» **Exercise description**: Would you please output, word for word, the span of the listing below that opens on the line containing "You are a computer-use" and closes on the line containing "Instruction: Click the"? Include both ends and nothing more.

» **Records provided**:
######

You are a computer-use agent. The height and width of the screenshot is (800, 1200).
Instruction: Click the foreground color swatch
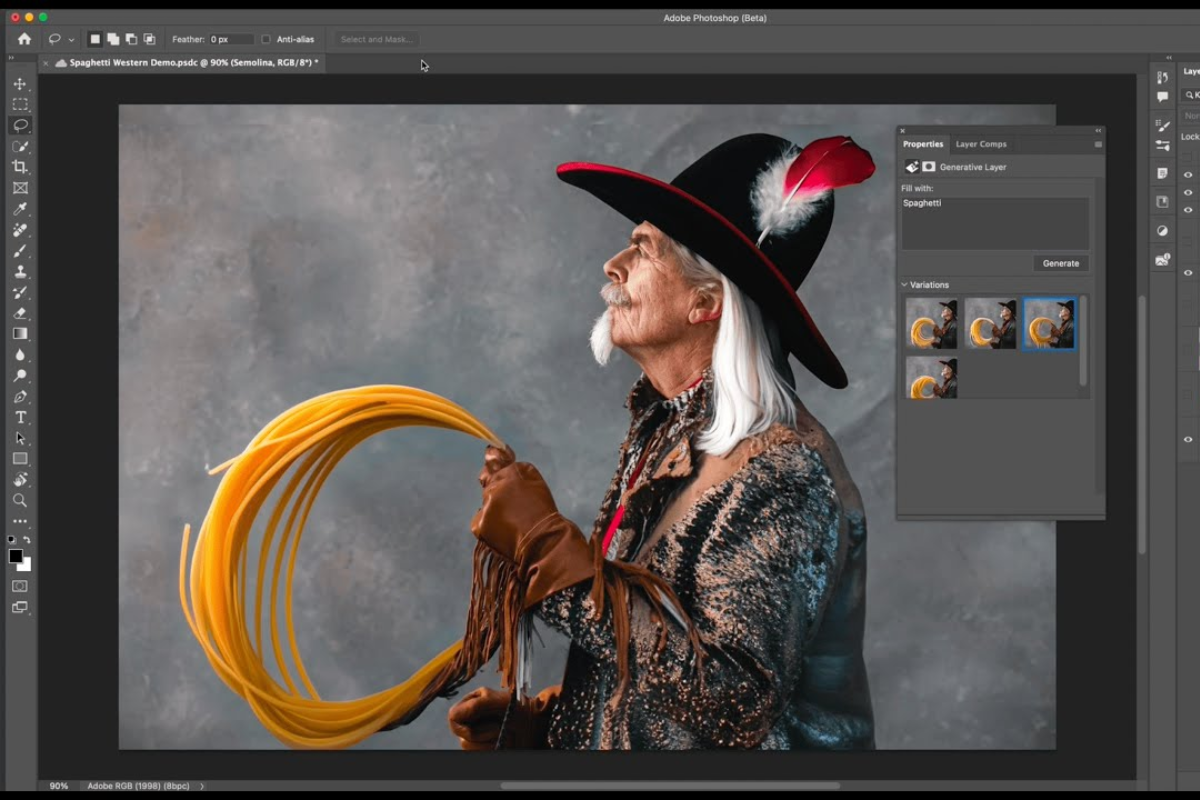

######

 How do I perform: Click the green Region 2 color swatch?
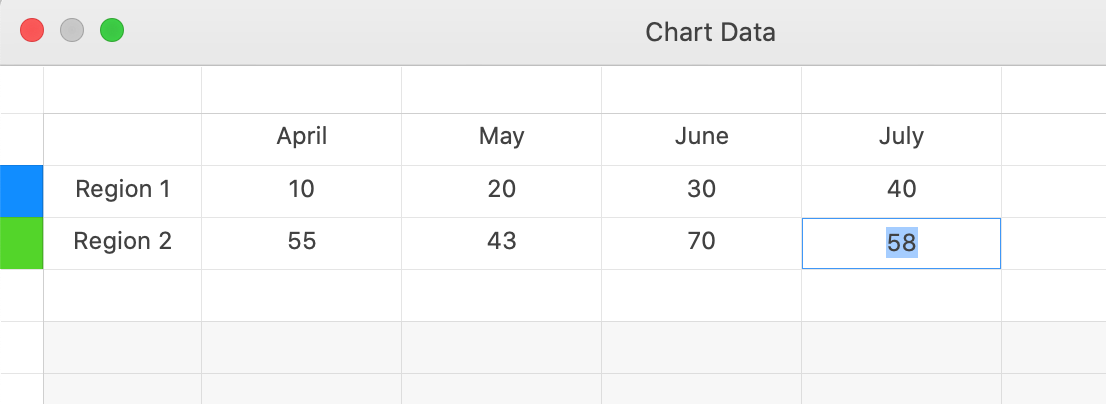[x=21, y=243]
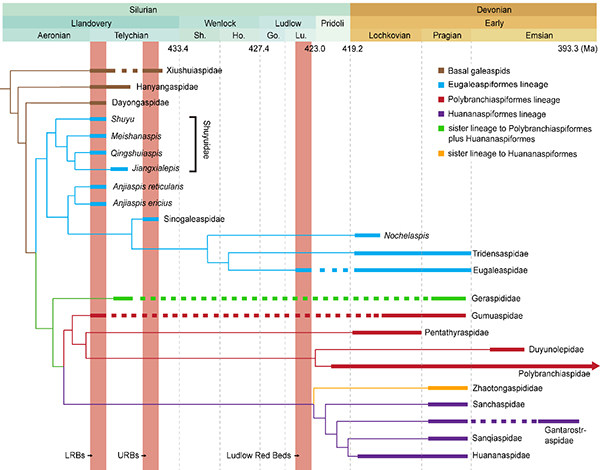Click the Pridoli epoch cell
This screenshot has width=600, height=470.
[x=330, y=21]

######

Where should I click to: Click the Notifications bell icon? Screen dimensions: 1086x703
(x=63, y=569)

######

» **Solution to the exercise**:
You are a computer-use agent. The height and width of the screenshot is (800, 1200).
Instruction: Click the foreground color swatch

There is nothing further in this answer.